• [Activity 1]:
According to the text on measuring tool quality, what quiet-failure rate per tool is given as a healthy floor?
• [Activity 2]:
Print the part of the text on measuring tool quality starting at "Latency: P50/P95 of" and ending at "is too easy.".
• [Activity 3]:
Carry on the text about measuring tool quality from its last sentence.

++++ Extract to read

Latency: P50/P95 of T's handler duration.
End-to-end: what fraction of conversations involving T reached the user's goal?

Roll these into a per-tool composite at whatever weighting feels right for your product. Track over time. Bisect against deploys.

A tool whose composite drops 5% after a description tweak is a tool whose tweak hurt. That is the metric the rest of this post has been building toward. Without it, description tweaks are vibes-driven; with it, they are measured.

What "good" looks like, numerically

For calibration, rough numbers that have served us well as floors:

Selection accuracy on a real-traffic-derived eval set: 80% to 90% per tool. Lower than 80% suggests the tool description or the catalog organization needs work. Higher than 90% may mean the dataset is too easy.
Argument correctness given correct selection: 90% to 95%. The tail is where the interesting failures live.
Quiet-failure rate: under 5% per tool. Above that is a description-or-schema problem.
Golden run path length stability: ±1 call from the captured golden. Bigger drift is a workflow regression.
End-to-end task success on a representative dataset: depends entirely on task complexity, but a stable number across releases matters more than the absolute level. Watch the trend, not the snapshot.

These are not benchmarks to chase. They are floors for "things are healthy" detection. A team that sustains them is shipping a system that is broadly working; a team whose numbers drop on a release has a regression to investigate before ship.

Closing the loop with description tweaks

A pattern we use whenever a quality drop is traced to a description change.

Confirm the drop on the eval dataset, not just on a single test case.

++++++++
++++ Data

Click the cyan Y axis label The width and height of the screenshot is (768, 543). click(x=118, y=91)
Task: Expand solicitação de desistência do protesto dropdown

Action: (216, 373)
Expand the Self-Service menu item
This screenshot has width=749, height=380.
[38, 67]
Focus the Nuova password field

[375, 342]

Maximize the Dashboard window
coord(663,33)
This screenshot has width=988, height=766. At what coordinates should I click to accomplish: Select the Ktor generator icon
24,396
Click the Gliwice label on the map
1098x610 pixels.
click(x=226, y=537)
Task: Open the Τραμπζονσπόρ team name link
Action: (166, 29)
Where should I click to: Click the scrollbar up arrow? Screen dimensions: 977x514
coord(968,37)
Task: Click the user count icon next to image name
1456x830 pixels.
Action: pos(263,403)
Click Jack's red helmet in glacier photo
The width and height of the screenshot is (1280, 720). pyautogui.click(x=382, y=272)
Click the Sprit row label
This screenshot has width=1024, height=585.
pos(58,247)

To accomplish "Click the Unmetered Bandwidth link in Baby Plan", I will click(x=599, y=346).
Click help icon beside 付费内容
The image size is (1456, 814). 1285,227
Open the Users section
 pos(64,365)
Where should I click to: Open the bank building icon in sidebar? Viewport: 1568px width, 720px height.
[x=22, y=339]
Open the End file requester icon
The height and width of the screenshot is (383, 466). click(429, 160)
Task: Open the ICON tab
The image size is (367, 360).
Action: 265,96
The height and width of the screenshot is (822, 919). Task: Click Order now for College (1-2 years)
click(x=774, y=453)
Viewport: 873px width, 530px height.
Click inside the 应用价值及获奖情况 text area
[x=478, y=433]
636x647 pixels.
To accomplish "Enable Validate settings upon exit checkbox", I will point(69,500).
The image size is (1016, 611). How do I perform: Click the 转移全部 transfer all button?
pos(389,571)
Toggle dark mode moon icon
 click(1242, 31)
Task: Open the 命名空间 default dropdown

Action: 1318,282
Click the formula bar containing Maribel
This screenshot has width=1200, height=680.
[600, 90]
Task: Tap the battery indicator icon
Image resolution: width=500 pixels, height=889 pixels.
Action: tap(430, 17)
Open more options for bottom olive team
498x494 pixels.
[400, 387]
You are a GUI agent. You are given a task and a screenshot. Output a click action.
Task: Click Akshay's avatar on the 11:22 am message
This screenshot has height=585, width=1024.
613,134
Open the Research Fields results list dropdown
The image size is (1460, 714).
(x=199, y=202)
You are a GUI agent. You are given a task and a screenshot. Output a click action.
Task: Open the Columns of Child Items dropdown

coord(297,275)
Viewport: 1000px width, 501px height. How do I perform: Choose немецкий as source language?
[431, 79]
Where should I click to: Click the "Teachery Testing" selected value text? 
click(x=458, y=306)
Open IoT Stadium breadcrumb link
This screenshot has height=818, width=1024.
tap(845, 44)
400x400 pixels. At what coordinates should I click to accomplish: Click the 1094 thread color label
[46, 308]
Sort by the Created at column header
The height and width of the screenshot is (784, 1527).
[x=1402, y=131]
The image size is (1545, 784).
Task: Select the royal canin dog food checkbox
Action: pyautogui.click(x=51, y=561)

++++++++

• [Final answer 1]:
Under 5% per tool.

• [Final answer 2]:
Latency: P50/P95 of T's handler duration.
End-to-end: what fraction of conversations involving T reached the user's goal?

Roll these into a per-tool composite at whatever weighting feels right for your product. Track over time. Bisect against deploys.

A tool whose composite drops 5% after a description tweak is a tool whose tweak hurt. That is the metric the rest of this post has been building toward. Without it, description tweaks are vibes-driven; with it, they are measured.

What "good" looks like, numerically

For calibration, rough numbers that have served us well as floors:

Selection accuracy on a real-traffic-derived eval set: 80% to 90% per tool. Lower than 80% suggests the tool description or the catalog organization needs work. Higher than 90% may mean the dataset is too easy.

• [Final answer 3]:
Compare the old description to the new. What changed? Word choice, parameter framing, example usage?
Form a hypothesis about why the model behaves differently with the new description. Lots of them are about example usage being clearer in one version.
Edit the description to address the hypothesis. Run the eval again. Compare.

The loop closes when the eval recovers. The cost of one round of this is a few minutes of compute and a few minutes of human attention; the alternative — shipping a description that quietly degrades the agent's performance — is days or weeks of customer support pain.

This is the tool-design post's discipline made measurable. The post argues description quality is the dominant lever; this loop is how you actually pull it.

When to evolve the dataset

Eval datasets rot. New user behaviors emerge; new edge cases appear; the tool catalog changes. A dataset that was representative six months ago may now be measuring the wrong thing.

A useful cadence: monthly review of a sample of recent production traffic, comparing it to the eval dataset's distribution. If users are now asking questions the dataset does not represent, add new cases. If a category has stopped occurring (a feature was removed, a workflow was deprecated), prune those cases.

The dataset is software. Treat it like software — version control, code review on additions and changes, tests that the dataset itself is internally consistent.

Where this fits

The observability post is the data-collection prerequisite — without per-call structured telemetry, none of these metrics are computable. The testing post covers the lower layers of the test pyramid; eval datasets and golden runs are the top layer of that pyramid, and they share infrastructure with it.

The tool-design post is the closest neighbor — quality evaluation is the feedback loop that makes deliberate tool design tractable. The versioning post interacts: a major version bump is exactly the moment to re-baseline the eval dataset against the new tool surface.

For multi-tenant deployments, the multi-tenant checklist implies per-tenant quality scoring — the same tools may be performing differently for different customers, and the rolled-up average can hide a single tenant whose experience has tanked.

Tool-call quality is the metric the field is silently lacking. Most teams ship MCP servers and trust that "the agent calls our tools" is the same as "the agent uses our tools well." It is not. The teams that pull ahead are the ones who instrument the difference, watch it over time, and treat description tweaks as measured experiments rather than stylistic edits.